6

I have a numpy array:

foo = array([3, 1, 4, 0, 1, 0])

I want the top 3 items. Calling

foo.argsort()[::-1][:3]

returns

array([2, 0, 4])

Notice values foo[1] and foo[4] are equal, so numpy.argsort() handles the tie by returning the index of the item which appears last in the array; i.e. index 4.

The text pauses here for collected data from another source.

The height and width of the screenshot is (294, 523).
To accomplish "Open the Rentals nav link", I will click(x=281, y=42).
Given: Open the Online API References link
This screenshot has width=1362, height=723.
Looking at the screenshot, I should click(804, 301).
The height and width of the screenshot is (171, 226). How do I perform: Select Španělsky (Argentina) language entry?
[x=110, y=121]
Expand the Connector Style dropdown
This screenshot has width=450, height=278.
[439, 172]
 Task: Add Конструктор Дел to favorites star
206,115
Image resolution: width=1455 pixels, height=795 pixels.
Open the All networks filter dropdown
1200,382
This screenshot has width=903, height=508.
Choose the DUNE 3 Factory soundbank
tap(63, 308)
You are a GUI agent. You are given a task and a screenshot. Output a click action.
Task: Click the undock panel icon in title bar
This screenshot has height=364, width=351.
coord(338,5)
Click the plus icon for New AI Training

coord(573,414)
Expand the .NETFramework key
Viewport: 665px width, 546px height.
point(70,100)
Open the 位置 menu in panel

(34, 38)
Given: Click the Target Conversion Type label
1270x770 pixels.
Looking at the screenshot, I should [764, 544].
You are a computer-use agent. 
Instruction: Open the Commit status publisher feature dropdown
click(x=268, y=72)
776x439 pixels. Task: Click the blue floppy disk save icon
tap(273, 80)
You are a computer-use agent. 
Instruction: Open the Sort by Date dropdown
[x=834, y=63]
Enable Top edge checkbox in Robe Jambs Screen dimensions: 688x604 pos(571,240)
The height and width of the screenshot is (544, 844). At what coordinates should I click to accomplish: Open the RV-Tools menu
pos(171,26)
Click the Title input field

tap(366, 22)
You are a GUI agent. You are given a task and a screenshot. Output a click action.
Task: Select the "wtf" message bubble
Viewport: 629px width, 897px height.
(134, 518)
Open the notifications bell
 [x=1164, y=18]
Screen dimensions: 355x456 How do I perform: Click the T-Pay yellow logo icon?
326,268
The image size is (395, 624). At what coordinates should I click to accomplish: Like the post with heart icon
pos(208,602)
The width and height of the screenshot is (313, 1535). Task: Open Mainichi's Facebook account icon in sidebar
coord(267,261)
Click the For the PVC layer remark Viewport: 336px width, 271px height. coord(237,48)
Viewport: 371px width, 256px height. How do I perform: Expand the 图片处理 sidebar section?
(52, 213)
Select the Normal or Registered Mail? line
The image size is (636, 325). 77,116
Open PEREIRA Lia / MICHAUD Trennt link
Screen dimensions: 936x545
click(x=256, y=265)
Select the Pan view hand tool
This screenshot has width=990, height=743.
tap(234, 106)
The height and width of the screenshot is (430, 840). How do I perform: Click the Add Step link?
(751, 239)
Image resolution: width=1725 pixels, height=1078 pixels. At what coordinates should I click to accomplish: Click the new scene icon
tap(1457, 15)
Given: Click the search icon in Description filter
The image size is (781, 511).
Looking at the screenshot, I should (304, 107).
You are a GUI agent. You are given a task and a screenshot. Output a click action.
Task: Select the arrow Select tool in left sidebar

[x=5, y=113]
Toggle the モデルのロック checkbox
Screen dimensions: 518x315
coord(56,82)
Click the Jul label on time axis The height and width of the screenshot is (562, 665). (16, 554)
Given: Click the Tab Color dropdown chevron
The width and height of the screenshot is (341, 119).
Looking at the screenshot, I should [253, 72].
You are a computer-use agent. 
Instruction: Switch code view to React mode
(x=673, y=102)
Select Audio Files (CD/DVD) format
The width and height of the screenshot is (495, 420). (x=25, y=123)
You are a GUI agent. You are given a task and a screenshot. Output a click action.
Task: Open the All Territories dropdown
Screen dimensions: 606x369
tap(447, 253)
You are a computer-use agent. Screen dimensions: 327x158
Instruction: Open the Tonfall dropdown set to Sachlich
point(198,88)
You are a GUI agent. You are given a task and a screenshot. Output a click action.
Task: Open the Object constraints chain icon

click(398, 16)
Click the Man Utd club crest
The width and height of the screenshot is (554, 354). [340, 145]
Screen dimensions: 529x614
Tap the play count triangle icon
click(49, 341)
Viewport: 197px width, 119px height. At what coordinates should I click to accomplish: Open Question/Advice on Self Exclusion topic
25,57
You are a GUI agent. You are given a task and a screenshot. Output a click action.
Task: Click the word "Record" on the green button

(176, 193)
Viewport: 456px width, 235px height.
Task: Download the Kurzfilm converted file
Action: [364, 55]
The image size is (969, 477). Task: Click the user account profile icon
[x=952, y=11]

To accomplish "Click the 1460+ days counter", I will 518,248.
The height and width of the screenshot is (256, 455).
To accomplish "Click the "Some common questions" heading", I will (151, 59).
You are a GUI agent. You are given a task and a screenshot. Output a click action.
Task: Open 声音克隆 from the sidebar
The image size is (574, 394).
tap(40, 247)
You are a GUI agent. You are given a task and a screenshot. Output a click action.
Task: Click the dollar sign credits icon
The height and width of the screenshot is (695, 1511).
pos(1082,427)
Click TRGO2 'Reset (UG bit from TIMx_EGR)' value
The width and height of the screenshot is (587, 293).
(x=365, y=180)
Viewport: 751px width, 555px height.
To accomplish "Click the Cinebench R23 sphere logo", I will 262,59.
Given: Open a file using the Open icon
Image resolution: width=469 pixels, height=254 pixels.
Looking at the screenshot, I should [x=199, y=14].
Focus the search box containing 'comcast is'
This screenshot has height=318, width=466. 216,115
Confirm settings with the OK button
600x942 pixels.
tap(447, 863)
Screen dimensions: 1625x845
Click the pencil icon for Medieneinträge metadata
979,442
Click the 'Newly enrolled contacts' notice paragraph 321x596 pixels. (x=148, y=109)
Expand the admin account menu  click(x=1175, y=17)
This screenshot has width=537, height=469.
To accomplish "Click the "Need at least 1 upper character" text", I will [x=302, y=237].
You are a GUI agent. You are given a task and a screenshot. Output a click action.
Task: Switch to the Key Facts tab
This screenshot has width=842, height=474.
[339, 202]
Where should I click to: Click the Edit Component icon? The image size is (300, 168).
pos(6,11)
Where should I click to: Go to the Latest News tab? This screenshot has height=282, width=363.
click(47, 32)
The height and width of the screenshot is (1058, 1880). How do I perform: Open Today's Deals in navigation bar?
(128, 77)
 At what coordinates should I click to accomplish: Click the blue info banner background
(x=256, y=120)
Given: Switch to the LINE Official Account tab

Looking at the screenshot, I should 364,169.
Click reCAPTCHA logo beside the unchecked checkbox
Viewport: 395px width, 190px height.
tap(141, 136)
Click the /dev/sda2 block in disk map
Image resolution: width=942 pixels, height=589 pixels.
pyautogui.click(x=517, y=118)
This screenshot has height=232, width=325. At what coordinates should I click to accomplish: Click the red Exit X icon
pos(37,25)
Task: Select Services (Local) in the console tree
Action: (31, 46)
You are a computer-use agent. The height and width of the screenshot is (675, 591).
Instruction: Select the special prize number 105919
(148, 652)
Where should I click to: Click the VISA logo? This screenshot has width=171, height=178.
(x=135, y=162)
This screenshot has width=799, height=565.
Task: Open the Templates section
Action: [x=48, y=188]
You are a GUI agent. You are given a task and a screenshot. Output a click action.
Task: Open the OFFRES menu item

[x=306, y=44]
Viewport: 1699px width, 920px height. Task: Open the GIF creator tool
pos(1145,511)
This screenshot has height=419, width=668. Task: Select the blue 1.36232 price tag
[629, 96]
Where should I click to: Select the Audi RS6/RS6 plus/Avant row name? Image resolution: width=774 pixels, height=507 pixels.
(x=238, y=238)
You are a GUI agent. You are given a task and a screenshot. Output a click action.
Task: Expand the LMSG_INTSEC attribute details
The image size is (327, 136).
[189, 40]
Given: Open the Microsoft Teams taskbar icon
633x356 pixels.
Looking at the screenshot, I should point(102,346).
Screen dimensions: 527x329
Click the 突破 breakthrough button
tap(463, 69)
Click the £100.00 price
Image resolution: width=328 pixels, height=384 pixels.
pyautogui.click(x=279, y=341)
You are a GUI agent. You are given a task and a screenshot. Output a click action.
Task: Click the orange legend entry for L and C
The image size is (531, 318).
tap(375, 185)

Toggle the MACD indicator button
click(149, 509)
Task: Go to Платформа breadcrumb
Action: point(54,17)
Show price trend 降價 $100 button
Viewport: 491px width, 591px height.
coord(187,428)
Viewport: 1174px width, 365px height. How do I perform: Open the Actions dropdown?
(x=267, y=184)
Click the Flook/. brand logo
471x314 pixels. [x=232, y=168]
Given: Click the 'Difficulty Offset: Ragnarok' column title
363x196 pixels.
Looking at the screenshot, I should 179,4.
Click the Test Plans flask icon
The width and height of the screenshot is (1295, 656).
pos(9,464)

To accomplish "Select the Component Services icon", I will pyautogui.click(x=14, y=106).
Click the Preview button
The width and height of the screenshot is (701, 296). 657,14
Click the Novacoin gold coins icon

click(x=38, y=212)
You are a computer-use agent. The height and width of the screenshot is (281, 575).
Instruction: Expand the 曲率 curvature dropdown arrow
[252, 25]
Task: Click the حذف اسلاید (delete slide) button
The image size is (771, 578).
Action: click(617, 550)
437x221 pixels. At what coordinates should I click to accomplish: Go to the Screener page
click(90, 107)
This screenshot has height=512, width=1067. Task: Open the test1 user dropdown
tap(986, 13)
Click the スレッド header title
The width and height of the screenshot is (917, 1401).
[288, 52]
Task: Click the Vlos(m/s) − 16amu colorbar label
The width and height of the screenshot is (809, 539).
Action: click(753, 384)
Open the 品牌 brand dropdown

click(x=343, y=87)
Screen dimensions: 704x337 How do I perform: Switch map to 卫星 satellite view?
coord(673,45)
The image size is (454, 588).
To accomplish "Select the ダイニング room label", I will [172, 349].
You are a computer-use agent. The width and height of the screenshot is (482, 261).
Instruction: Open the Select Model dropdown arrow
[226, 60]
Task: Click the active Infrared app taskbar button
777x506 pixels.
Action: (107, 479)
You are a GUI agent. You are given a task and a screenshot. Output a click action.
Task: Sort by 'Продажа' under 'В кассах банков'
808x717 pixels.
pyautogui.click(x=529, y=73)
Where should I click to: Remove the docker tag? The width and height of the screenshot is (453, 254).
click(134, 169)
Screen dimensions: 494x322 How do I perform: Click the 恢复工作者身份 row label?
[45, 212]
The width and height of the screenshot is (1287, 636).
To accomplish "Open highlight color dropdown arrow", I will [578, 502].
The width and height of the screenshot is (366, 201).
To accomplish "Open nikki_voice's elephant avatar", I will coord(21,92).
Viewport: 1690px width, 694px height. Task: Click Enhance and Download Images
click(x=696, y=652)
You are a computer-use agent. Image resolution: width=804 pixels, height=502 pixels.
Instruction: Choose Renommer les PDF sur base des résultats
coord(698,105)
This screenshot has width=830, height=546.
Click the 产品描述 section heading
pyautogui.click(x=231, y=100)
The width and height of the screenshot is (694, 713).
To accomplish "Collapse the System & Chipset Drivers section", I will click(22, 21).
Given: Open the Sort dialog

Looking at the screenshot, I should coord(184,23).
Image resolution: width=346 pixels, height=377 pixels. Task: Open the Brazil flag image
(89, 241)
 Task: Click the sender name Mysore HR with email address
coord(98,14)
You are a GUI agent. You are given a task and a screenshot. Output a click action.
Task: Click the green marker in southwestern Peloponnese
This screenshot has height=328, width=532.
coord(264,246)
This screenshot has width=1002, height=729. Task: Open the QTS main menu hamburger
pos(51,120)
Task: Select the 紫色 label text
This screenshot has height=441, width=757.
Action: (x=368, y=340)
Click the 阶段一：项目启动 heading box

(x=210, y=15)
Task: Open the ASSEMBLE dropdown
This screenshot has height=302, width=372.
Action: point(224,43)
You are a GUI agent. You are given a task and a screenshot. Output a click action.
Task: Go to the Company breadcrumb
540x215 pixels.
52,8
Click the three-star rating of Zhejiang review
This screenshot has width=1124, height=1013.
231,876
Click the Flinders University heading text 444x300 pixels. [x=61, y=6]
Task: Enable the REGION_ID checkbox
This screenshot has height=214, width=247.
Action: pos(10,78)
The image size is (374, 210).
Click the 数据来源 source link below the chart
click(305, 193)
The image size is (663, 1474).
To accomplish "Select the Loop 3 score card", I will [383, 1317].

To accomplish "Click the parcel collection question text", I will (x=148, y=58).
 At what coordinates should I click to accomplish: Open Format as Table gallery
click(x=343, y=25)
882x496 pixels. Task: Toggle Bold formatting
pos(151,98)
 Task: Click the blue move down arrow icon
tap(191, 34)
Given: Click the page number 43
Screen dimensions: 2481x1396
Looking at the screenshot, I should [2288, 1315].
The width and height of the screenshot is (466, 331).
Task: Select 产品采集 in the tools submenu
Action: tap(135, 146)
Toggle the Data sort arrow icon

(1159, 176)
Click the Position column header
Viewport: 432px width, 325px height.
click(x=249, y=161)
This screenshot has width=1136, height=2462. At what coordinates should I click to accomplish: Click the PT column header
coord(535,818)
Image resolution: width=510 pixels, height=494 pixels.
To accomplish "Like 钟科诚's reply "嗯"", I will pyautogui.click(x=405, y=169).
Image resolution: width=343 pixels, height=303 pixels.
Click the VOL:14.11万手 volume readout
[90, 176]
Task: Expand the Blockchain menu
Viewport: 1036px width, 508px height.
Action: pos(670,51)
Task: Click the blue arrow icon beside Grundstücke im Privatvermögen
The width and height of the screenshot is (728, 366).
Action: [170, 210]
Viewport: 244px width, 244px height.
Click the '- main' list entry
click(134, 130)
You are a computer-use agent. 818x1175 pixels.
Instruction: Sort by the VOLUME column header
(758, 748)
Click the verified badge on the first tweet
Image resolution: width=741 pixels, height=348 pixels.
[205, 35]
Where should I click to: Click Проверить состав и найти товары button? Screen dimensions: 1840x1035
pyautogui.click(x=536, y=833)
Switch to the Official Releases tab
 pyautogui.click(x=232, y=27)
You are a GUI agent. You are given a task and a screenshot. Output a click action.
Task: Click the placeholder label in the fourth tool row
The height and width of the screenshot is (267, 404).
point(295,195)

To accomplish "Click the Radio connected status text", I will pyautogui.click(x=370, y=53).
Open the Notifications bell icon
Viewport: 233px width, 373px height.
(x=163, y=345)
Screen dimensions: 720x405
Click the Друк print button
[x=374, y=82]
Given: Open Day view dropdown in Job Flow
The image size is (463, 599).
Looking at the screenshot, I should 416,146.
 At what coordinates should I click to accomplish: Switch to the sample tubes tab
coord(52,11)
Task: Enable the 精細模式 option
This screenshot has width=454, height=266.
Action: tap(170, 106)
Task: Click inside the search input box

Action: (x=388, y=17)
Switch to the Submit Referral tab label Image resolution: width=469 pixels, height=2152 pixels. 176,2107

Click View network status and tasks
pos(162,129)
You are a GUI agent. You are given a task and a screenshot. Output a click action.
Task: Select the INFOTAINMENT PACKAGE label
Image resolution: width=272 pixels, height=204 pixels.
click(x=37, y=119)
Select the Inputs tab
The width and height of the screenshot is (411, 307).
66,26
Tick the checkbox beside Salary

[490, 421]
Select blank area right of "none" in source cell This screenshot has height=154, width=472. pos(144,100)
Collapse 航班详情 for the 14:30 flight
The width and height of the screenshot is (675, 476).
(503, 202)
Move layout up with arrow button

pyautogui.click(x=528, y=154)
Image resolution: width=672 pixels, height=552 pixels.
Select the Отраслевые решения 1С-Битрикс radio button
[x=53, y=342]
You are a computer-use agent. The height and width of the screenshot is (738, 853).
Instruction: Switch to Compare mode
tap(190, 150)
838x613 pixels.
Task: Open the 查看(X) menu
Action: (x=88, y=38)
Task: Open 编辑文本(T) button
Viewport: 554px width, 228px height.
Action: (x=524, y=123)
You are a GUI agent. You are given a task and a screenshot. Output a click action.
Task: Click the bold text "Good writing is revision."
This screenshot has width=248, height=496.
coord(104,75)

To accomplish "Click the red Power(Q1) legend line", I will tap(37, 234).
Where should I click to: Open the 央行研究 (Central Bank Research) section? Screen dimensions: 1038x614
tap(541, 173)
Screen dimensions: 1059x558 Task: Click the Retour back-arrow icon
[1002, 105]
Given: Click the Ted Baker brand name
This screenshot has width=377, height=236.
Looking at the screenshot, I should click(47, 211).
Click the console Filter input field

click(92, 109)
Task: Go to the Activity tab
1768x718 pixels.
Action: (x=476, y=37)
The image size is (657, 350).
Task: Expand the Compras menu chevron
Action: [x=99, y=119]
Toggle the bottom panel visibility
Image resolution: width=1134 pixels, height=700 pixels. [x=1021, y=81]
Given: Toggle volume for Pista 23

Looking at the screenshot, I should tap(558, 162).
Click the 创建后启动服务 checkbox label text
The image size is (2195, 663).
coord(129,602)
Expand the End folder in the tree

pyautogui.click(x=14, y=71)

For my application I can't have the tie breaking always bias the end of the array, so how can I implement a random tie break? That is, half the time I would get array([2, 0, 4]), and the other half I would get array([2, 0, 1]).

ali_m
  • 71,714
  • 23
  • 223
  • 298
BoltzmannBrain
  • 5,082
  • 11
  • 46
  • 79
  • 2
    Use `lexsort` or add random values for each to hack it, see [how to make argsort result to be random between equal values?](http://stackoverflow.com/questions/20197990/how-to-make-argsort-result-to-be-random-between-equal-values) – Eric Tsui Jul 11 '15 at 01:52
  • 1
    Thanks, I ended up going with `numpy.lexsort((numpy.random.random(foo.size), foo))[::-1][:3]` – BoltzmannBrain Jul 11 '15 at 03:40

1 Answers1

4

Here's one approach:

Use numpy.unique to both sort the array and remove duplicate items. Pass the return_inverse argument to get the indices into the sorted array that give the values of the original array. Then, you can get all of the indices of the tied items by finding the indices of the inverse array whose values are equal to the index into the unique array for that item.

For example:

foo = array([3, 1, 4, 0, 1, 0])
foo_unique, foo_inverse = unique(foo, return_inverse=True)

# Put largest items first
foo_unique = foo_unique[::-1]
foo_inverse = -foo_inverse + len(foo_unique) - 1

foo_top3 = foo_unique[:3]

# Get the indices into foo of the top item
first_indices = (foo_inverse == 0).nonzero()

# Choose one at random
first_random_idx = random.choice(first_indices)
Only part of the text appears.